* **Things to do**
1. In the forum thread about a unified content access layer, what kind of database do the vendors' products typically use to store the metadata?
2. From the forum thread about a unified content access layer, return the passage from "Title: Re: Unified" up to and including "years of hype.".
3. Continue the forum thread about a unified content access layer, beginning right after its last sentence.

* **Reading text**
OnDemand User Group

Support Forums => MP Server => Topic started by: tjspencer2 on November 08, 2020, 08:42:36 AM

Title: Unified Content and Access integration Layer (UCAIL)
Post by: tjspencer2 on November 08, 2020, 08:42:36 AM
So there are vendors in the marketplace that have productized software to create integrated content access and integration layers that abstract your content repositories (FileNet, CMOD, SharePoint, et. al.) metadata properties (including pointers to documents/reports) to an "access and integration layer" typically storing this metadata in NoSQL database.  This can empower web service access to enterprise search and "get" calls at this "access and integration layer" in lieu of writing API interfaces to all the individual back office content stores.  Assume for the sake of conversation that all noted so far is possible, when it comes to CMOD, is there a way to get to a single "Unique ID" for a specific CMOD document or report?  Given that CMOD is all about where something is within an input file, it's much different than a GUID (globally unique ID) that is stored in a content repository like FileNet or SharePoint.  Just wanted to see if anyone had attempted to do this and what they had come up with as their solution. 
Title: Re: Unified Content and Access integration Layer (UCAIL)
Post by: Justin Derrick on November 08, 2020, 02:31:46 PM
What's the end goal / big picture?  Search federation or enterprise search?  This sounds a lot like CMIS, which seemed to fizzle out after a few years of hype.

As for accessing a document, there really isn't a way.  You could store the object name, plus the byte offset and length, but it would still be compressed in a proprietary fashion, so you'd still have to call CMOD anyway.

You absolutely *can* use globally unique document IDs or document hashes as metadata for searching for a *specific* document, but that actually just adds to the overhead, it doesn't reduce it.

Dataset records
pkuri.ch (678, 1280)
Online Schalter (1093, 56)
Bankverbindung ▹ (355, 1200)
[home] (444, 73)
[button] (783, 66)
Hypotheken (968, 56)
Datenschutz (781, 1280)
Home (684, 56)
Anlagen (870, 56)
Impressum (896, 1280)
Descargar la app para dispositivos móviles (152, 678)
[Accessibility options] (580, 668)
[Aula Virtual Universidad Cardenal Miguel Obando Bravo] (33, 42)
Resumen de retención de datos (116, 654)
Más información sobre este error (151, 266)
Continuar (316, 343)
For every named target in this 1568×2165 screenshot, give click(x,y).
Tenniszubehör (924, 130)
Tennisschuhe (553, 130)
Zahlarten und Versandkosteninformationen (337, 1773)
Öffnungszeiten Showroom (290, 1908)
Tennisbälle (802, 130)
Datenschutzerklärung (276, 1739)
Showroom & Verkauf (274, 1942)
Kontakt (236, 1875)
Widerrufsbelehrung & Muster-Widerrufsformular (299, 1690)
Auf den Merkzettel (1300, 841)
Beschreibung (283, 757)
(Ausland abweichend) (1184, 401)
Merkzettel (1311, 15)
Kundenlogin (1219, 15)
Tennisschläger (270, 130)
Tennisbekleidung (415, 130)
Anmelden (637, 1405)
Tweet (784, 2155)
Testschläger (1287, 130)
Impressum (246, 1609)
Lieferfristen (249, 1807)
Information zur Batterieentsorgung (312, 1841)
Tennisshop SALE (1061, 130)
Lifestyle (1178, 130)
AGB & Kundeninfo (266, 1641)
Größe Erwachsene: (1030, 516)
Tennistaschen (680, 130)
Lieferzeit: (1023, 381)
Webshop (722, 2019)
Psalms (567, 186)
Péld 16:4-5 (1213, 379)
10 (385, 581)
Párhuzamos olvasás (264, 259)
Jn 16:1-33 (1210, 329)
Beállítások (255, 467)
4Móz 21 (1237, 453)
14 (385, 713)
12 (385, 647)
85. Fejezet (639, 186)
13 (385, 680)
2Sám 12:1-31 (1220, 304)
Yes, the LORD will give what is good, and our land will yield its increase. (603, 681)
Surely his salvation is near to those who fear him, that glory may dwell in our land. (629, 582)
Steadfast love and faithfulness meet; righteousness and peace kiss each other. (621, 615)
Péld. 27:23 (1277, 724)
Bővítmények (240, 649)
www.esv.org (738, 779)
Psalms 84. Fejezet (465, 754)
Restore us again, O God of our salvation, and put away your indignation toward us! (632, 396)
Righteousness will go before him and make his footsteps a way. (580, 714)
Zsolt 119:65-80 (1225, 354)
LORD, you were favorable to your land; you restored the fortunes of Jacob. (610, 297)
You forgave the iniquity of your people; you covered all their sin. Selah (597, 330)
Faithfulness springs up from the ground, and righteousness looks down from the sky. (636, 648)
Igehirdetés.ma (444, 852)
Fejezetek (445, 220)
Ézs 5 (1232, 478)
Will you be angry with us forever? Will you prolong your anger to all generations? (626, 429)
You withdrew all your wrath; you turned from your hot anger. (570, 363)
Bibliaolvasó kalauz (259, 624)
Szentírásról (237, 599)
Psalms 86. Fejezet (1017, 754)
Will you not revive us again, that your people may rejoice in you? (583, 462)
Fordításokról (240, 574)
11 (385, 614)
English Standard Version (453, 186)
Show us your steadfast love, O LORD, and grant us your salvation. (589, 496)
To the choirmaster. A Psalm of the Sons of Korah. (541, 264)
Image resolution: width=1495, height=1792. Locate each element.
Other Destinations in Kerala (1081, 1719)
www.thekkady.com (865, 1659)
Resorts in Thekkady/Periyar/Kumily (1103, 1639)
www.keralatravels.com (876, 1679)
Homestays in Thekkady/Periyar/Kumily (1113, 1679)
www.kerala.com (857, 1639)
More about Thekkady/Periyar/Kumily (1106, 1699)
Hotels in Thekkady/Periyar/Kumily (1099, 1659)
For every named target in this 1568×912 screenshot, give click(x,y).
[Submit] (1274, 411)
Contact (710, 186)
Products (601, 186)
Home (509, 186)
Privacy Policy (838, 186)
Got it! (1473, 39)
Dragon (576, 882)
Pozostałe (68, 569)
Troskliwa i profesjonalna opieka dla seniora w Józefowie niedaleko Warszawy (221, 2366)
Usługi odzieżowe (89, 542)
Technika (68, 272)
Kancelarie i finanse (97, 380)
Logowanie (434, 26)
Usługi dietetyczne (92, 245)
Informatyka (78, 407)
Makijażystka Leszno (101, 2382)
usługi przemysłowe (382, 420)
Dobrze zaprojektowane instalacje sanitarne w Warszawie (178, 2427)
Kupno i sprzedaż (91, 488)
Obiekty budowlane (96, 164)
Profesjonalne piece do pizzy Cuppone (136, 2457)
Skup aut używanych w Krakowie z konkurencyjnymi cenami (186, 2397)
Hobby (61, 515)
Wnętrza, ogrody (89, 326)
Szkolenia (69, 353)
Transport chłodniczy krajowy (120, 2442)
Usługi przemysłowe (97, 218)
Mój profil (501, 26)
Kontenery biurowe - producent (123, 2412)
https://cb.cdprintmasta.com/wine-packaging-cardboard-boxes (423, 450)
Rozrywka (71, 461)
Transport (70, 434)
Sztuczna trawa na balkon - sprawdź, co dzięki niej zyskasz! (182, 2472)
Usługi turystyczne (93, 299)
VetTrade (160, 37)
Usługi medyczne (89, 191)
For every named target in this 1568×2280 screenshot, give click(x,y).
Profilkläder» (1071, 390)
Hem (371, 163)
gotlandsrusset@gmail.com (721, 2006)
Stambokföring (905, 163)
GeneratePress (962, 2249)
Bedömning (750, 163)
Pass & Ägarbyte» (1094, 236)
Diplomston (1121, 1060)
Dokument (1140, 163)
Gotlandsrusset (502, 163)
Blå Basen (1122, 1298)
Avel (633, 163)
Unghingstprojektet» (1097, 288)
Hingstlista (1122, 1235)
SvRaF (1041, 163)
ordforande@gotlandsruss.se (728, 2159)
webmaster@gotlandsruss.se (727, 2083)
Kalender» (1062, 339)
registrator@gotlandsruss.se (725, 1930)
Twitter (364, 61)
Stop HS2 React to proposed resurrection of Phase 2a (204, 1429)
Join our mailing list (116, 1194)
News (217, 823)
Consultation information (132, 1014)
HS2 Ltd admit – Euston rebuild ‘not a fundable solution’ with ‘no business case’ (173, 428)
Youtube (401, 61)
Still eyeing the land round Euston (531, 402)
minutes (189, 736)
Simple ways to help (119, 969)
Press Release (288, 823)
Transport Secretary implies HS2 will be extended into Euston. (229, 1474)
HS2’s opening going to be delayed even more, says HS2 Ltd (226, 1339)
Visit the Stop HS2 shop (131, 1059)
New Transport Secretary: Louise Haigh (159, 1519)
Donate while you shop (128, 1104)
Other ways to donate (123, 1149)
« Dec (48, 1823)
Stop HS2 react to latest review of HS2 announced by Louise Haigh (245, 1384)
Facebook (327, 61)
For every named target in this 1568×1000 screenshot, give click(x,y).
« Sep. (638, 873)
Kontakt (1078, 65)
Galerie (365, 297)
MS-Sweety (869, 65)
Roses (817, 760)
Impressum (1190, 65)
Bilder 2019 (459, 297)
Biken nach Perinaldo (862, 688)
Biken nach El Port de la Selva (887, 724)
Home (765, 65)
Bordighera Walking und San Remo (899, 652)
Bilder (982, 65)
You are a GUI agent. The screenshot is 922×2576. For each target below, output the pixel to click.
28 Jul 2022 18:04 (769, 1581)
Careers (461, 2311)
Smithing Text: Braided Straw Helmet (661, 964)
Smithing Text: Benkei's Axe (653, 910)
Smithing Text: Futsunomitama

* **Results by task**
1. A NoSQL database.

2.
Title: Re: Unified Content and Access integration Layer (UCAIL)
Post by: Justin Derrick on November 08, 2020, 02:31:46 PM
What's the end goal / big picture?  Search federation or enterprise search?  This sounds a lot like CMIS, which seemed to fizzle out after a few years of hype.

3.
Title: Re: Unified Content and Access integration Layer (UCAIL)
Post by: tjspencer2 on November 13, 2020, 06:13:28 AM
It's conceptually very much like CMIS but reportedly benchmarks faster.  We've done some custom solutions like this where we extract load metadata (query strings and load ids) so that web service calls can do a "get list" against SQL in lieu of ODWK - VERY fast.  Then our web service ONLY calls ODWEK when the user wants to "get" the document/statement - executes the stored query string via ODWEK.

The big picture is "enterprise search", and my question is, "Does CMOD provide a way to identify a document ID, a GUID, if you will, so that this can somehow be extracted and stored along with other metadata?  Or do we have to go with an approach like I outline above where we extract load ID and store a query string to be executed for "gets". 

And my CMOD context is PDF statements - while many PDF files only had one statement in them, most were large PDF files - hundreds of megs - that contained tens of thousands of contiguous PDF statements all in the same file.

Title: Re: Unified Content and Access integration Layer (UCAIL)
Post by: Justin Derrick on November 13, 2020, 06:37:11 AM
There *used* to be a DocID that you could store, but it was a (severe) security problem.  DocID's are now encrypted, and are only valid for a particular user on a particular server, and I believe for a limited amount of time.

You could enable GUIDs or Document Hashes in CMOD, but then you'd still have to do a search beforehand.

I'm actually curious to know where the performance problem is.  I have customers doing high-hundreds-of-millions of queries a day, along with low-hundreds-of-millions retrievals per day, with *zero* performance concerns except the occasional 'malicious query' (like, "all customers with 'S' in their name").  There's a LOT of tuning that can be done in CMOD.

Title: Re: Unified Content and Access integration Layer (UCAIL)
Post by: tjspencer2 on November 20, 2020, 05:01:16 AM
So there are a few of things going on there, Justin.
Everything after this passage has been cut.